#### MATERIAL FOR THIS TASK ####
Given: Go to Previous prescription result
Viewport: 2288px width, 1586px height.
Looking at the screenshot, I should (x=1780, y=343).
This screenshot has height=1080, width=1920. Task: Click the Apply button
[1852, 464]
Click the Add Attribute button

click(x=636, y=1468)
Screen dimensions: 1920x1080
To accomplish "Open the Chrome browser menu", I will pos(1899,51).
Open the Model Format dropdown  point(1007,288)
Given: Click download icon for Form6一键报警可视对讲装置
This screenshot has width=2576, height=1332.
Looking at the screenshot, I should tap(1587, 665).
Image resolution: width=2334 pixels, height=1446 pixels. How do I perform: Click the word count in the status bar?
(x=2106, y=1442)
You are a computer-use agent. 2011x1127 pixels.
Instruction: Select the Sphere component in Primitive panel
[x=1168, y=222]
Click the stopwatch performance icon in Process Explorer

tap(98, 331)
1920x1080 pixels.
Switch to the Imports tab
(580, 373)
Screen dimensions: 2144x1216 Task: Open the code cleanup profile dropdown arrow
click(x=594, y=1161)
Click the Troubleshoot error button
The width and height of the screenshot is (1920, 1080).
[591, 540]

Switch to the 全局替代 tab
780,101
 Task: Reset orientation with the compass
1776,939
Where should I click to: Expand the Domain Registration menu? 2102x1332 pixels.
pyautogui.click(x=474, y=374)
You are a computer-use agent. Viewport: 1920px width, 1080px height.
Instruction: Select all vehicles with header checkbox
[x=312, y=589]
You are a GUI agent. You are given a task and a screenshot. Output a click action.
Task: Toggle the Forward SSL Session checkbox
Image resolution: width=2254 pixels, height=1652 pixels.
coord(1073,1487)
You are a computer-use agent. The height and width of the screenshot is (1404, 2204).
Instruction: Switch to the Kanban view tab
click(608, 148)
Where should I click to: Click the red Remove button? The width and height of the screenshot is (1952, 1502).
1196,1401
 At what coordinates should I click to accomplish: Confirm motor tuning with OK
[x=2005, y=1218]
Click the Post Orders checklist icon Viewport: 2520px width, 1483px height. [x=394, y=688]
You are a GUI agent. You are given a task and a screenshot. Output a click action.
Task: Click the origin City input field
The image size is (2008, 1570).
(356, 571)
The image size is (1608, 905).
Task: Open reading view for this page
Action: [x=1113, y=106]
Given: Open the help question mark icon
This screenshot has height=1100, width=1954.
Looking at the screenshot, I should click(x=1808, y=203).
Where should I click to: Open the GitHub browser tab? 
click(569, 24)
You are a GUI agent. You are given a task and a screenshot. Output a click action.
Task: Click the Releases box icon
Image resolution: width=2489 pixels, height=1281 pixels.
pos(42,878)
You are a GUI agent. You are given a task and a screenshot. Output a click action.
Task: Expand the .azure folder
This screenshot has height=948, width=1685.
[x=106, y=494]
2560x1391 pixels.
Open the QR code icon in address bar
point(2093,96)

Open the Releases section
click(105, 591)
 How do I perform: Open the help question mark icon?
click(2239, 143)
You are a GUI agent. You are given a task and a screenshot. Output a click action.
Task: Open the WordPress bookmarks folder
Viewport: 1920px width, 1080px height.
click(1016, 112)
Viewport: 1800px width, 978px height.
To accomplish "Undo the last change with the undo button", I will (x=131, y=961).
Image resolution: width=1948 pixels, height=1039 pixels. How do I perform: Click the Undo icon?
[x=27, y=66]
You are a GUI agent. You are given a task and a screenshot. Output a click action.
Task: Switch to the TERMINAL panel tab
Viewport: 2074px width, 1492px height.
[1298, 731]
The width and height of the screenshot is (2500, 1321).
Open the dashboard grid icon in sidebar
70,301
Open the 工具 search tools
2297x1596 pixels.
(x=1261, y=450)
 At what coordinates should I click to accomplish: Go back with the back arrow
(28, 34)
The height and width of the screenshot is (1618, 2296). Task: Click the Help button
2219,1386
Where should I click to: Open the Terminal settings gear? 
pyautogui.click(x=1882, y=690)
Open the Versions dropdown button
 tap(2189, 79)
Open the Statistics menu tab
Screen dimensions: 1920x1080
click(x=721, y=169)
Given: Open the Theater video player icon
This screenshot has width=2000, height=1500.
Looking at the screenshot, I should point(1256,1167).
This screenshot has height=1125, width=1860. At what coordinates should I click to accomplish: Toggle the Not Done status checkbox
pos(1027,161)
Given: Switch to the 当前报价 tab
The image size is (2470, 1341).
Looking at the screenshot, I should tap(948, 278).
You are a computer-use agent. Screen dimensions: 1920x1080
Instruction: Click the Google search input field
####
▶ TASK DIRECTIONS:
From the opening line of the data above through the line that contains "You are a computer-use agent. Viewport: 1920px", please print each line as it stands and only those lines.

▶ RESULT FOR THIS TASK:
Given: Go to Previous prescription result
Viewport: 2288px width, 1586px height.
Looking at the screenshot, I should (x=1780, y=343).
This screenshot has height=1080, width=1920. Task: Click the Apply button
[1852, 464]
Click the Add Attribute button

click(x=636, y=1468)
Screen dimensions: 1920x1080
To accomplish "Open the Chrome browser menu", I will pos(1899,51).
Open the Model Format dropdown  point(1007,288)
Given: Click download icon for Form6一键报警可视对讲装置
This screenshot has width=2576, height=1332.
Looking at the screenshot, I should tap(1587, 665).
Image resolution: width=2334 pixels, height=1446 pixels. How do I perform: Click the word count in the status bar?
(x=2106, y=1442)
You are a computer-use agent. 2011x1127 pixels.
Instruction: Select the Sphere component in Primitive panel
[x=1168, y=222]
Click the stopwatch performance icon in Process Explorer

tap(98, 331)
1920x1080 pixels.
Switch to the Imports tab
(580, 373)
Screen dimensions: 2144x1216 Task: Open the code cleanup profile dropdown arrow
click(x=594, y=1161)
Click the Troubleshoot error button
The width and height of the screenshot is (1920, 1080).
[591, 540]

Switch to the 全局替代 tab
780,101
 Task: Reset orientation with the compass
1776,939
Where should I click to: Expand the Domain Registration menu? 2102x1332 pixels.
pyautogui.click(x=474, y=374)
You are a computer-use agent. Viewport: 1920px width, 1080px height.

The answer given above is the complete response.